Torque = d/dt (L) = d/dt (L_spin + L_orbital)

= d/dt (I_c.o.m.ω + r_c.o.m.x v_c.o.m.) = I_c.o.m.α + r_c.o.m.x a_c.o.m.

"Torque about point P = I_Pα" (using I_P as the moment of inertia about the point P) only works if P is the c.o.m. or the centre of rotation.

(and it works for the centre of rotation, O, only because I_c.o.m.α + r_c.o.m.x a_c.o.m. = I_c.o.m.α + r_c.o.m.x (r_c.o.m.x α_c.o.m.) = I_c.o.m.α + r_c.o.m.²α = I_Oα by the parallel axis theorem.)

In this case (leaving out all the Fs and Ls …), a_c.o.m. = 1, and α = 6, and the torque about a point distant r from the force is r.

If you take moments about the centre of the rod (r = 1/2), dL/dt = 6*1/12 = 1/2 = r

If you take moments about the top of the rod (r = 0), dL/dt = 6*1/12 minus 1*1/2 = 0 = r

If you take moments about the centre of rotation (r = 2/3), dL/dt = 6*1/12 plus 1*1/6 = 2/3 = r (or dL/dt = 6*1/9 = 2/3 = r)
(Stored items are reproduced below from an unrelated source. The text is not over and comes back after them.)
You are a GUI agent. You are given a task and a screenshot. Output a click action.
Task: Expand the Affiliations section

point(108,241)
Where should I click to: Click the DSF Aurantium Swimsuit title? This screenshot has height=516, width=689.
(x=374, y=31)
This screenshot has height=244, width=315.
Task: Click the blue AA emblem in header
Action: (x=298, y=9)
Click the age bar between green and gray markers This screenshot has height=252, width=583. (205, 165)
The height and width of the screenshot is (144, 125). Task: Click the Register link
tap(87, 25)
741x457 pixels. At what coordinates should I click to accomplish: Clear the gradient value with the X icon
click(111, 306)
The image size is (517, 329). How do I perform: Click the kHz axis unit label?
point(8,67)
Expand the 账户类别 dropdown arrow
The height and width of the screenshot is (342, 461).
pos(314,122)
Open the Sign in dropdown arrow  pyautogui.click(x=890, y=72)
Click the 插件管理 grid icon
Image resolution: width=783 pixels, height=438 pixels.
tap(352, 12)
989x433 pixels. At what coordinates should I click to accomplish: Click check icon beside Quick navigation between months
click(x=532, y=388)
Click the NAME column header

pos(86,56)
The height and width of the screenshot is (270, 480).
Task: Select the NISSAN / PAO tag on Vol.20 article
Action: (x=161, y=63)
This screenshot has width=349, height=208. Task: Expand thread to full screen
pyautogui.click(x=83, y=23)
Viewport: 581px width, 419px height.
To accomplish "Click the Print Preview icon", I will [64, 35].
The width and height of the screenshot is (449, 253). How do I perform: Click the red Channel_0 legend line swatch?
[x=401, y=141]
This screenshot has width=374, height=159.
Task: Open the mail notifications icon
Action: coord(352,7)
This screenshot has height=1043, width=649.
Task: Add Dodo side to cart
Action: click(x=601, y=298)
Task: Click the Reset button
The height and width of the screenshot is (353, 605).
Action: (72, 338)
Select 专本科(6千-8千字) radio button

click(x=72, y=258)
If you take moments about the bottom of the rod (r = 1), dL/dt = 6*1/12 plus 1*1/2 = 1 = r ​

 

[sriram_15_93]

Thanks a lot Tiny-Tim! So, spin angular momentum an intrinsic property while orbital angular momentum depends on the point about which we are calculating torque, is it? And about the signs (6*1/12 plus 1/2 or 6*1/12minus 1/2) - how did you get them? I've always been solving sums only about the c.o.m because I've been told it simplifies calculations but I've never known why. So the concept of spin angular momentum and orbital angular momentum is new to me. So please explain how you got a plus or a minus in the equations.
and another doubt:
By r_c.o.m I think you mean the distance of the reference point from the centre of mass. but does a_c.o.m mean the acceleration of the centre of mass, or the acceleration of the reference point w.r.t the c.o.m?
Thanks once again!

 

[tiny-tim]

So, spin angular momentum an intrinsic property while orbital angular momentum depends on the point about which we are calculating torque, is it?

Exactly.

And about the signs (6*1/12 plus 1/2 or 6*1/12minus 1/2) - how did you get them?

I just look at the diagram to see whether the c.o.m. is going clockwise or anti-clockwise.

The c.o.m. in this case moves to the right, so from above it's anti-clockwise, and from below it's clockwise (and the spin is clockwise).

By r_c.o.m I think you mean the distance of the reference point from the centre of mass. but does a_c.o.m mean the acceleration of the centre of mass, or the acceleration of the reference point w.r.t the c.o.m?

I meant the position or acceleration of the c.o.m from my "origin" (and I would always have a_c.o.m = r''_c.o.m anyway).